Gli ultimi studi indicano un forte legame tra la malattia e il microbiota intestinale. Ecco cosa dicono

Difficile sconfiggere la «bestia nera» finché non si individua con certezza la sua tana. Per anni si è pensato che si annidasse solo nel cervello, ma oggi sempre più indizi ci portano a un secondo nascondiglio: l’intestino. È lì che la depressione cerca di sfamarsi, ma in condizioni di stress non trova il nutrimento necessario a placare il suo tormento. A sottrarglielo sono i batteri del microbiota, miliardi di microrganismi che abitano l’intestino umano e che sono diventati ormai sorvegliati speciali sotto la lente di medici e scienziati.

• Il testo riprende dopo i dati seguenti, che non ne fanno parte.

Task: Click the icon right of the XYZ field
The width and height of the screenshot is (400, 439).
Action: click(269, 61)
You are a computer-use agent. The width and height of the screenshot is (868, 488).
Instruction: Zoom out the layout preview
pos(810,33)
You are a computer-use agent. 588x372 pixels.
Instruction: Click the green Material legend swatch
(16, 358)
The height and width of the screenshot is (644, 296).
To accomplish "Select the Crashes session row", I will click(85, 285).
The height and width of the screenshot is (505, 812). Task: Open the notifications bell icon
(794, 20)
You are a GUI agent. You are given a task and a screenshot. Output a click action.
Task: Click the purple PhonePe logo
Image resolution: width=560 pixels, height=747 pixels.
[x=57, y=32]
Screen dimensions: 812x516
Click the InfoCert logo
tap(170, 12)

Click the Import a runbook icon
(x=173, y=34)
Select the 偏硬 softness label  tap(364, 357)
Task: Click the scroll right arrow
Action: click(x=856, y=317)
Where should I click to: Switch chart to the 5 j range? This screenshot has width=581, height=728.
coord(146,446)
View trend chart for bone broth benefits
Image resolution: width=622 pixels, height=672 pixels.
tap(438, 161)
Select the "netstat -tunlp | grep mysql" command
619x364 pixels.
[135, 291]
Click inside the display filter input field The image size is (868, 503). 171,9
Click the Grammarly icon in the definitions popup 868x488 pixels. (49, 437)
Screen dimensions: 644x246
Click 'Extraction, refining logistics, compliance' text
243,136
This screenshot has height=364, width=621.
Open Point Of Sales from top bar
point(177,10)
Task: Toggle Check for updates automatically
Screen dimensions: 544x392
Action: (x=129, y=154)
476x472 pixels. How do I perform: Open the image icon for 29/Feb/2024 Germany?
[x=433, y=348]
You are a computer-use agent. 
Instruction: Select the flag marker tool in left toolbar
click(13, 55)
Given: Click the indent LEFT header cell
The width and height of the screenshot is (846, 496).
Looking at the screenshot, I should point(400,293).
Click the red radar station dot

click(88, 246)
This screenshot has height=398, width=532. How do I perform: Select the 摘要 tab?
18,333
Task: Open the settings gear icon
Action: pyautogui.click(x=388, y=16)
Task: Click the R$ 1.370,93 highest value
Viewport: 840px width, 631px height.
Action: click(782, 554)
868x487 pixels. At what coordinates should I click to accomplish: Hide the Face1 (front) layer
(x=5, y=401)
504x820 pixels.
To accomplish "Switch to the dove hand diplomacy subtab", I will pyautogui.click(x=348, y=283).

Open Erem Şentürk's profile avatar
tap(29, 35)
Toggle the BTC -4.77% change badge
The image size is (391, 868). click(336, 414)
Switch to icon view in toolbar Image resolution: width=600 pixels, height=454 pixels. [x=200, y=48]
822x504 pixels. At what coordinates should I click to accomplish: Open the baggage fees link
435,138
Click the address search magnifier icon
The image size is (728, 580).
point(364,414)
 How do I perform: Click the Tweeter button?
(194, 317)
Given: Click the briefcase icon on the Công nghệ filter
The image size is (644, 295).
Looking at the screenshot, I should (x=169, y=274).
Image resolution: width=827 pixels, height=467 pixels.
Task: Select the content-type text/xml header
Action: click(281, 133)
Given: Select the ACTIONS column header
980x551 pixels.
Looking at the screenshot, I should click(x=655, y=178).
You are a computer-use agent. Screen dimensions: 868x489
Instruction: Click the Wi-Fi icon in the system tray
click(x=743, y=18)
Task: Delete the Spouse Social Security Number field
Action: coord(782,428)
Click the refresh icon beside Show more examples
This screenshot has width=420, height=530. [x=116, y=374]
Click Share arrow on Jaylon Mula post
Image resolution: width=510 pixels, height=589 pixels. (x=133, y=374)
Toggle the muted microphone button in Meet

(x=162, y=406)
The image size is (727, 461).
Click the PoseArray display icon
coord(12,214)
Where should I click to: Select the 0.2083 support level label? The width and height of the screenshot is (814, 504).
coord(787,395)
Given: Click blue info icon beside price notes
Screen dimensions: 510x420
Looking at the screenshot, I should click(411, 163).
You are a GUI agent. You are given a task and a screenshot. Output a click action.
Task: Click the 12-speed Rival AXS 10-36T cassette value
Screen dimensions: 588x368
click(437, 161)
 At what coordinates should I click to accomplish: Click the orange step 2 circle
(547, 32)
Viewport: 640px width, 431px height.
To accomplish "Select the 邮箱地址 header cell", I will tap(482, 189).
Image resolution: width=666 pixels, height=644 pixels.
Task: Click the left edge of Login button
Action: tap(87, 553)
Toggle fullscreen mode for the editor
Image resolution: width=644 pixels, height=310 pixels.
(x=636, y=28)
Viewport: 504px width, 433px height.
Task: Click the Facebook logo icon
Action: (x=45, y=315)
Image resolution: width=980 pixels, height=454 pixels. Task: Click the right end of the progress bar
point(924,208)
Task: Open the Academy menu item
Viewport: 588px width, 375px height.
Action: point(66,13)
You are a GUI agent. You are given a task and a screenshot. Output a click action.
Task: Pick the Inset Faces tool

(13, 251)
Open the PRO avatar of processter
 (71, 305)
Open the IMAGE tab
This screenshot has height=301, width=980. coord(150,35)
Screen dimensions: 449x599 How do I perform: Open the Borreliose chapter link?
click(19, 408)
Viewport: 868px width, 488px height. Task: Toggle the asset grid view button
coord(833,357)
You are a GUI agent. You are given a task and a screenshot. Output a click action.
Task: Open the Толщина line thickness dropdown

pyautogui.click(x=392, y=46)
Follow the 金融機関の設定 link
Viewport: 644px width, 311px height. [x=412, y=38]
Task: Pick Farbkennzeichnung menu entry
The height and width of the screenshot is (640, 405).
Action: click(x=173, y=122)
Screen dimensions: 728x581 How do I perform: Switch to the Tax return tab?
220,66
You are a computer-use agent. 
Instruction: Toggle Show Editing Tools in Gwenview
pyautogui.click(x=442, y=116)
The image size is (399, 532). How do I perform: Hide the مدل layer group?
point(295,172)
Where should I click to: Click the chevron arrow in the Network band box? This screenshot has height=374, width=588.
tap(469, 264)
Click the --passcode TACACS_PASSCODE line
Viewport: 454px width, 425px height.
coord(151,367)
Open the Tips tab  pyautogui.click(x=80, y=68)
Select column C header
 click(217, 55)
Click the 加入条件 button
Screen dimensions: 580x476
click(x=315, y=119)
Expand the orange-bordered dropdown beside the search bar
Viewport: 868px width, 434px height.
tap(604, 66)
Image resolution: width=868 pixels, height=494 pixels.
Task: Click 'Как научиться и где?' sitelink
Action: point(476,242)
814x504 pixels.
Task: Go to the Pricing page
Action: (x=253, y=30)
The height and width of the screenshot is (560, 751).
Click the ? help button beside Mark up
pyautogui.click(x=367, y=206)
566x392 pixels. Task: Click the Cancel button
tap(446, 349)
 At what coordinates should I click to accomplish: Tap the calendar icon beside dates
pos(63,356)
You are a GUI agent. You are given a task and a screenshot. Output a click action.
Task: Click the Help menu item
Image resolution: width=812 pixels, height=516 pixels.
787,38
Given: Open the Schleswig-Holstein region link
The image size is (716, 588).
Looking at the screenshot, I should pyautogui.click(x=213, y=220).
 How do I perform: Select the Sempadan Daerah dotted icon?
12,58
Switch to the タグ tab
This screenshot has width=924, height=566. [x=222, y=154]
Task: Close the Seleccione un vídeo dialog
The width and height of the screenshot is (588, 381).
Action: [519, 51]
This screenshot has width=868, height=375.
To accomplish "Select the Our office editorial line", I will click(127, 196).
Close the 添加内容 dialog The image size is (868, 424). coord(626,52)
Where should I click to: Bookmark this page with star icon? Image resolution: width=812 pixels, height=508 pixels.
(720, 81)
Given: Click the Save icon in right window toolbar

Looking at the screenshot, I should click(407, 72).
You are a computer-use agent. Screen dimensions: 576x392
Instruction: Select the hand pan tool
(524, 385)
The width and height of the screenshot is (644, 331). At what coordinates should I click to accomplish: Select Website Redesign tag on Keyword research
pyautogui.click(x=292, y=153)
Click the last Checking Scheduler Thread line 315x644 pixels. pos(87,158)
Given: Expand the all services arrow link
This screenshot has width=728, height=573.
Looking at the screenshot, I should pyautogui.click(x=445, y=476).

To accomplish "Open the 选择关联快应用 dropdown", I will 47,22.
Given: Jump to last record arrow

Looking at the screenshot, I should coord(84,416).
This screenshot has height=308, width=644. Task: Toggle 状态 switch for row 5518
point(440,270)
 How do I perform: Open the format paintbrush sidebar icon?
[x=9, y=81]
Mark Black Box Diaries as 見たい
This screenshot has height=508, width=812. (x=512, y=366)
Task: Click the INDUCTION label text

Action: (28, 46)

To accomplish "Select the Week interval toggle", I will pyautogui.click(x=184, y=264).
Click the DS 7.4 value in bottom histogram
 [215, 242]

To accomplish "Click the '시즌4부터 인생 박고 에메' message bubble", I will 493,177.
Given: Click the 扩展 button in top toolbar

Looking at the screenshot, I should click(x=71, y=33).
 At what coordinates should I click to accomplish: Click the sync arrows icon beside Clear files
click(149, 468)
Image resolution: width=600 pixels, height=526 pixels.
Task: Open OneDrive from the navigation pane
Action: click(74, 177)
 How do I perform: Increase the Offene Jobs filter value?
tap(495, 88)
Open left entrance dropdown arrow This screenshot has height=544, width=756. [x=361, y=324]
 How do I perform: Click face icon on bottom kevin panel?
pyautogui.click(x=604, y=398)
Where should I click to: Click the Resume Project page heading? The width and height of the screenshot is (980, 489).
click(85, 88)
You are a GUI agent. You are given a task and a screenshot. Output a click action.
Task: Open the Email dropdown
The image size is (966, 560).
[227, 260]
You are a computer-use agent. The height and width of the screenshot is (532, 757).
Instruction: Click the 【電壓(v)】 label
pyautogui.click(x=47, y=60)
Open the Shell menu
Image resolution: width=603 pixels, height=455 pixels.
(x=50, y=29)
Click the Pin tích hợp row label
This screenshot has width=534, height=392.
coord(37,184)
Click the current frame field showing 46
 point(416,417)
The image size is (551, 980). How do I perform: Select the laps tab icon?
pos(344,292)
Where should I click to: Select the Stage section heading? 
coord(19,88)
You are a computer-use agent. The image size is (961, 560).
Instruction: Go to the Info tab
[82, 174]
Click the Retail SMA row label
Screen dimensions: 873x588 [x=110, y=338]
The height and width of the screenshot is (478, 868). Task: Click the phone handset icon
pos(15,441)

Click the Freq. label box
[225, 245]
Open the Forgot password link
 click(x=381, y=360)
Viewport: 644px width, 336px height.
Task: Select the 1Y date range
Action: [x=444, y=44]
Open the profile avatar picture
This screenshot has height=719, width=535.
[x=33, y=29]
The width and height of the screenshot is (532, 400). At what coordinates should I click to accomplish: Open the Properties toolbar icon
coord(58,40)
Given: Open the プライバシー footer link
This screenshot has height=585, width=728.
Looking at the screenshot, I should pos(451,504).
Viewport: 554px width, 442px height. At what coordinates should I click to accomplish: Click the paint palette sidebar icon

Intestino e cervello: un forte legame

Fino a una decina di anni fa l’idea che potessero influire sulla mente veniva bollata come fantasiosa: sebbene si fosse intuito un legame tra cervello e intestino, che aveva portato a prescrivere farmaci antidepressivi ai pazienti affetti da colite, si pensava che questo asse di comunicazione fra i due organi fosse a senso unico. Oggi, però, sono sempre più numerosi gli studi scientifici che indicano come questa strada sia in realtà a doppio senso.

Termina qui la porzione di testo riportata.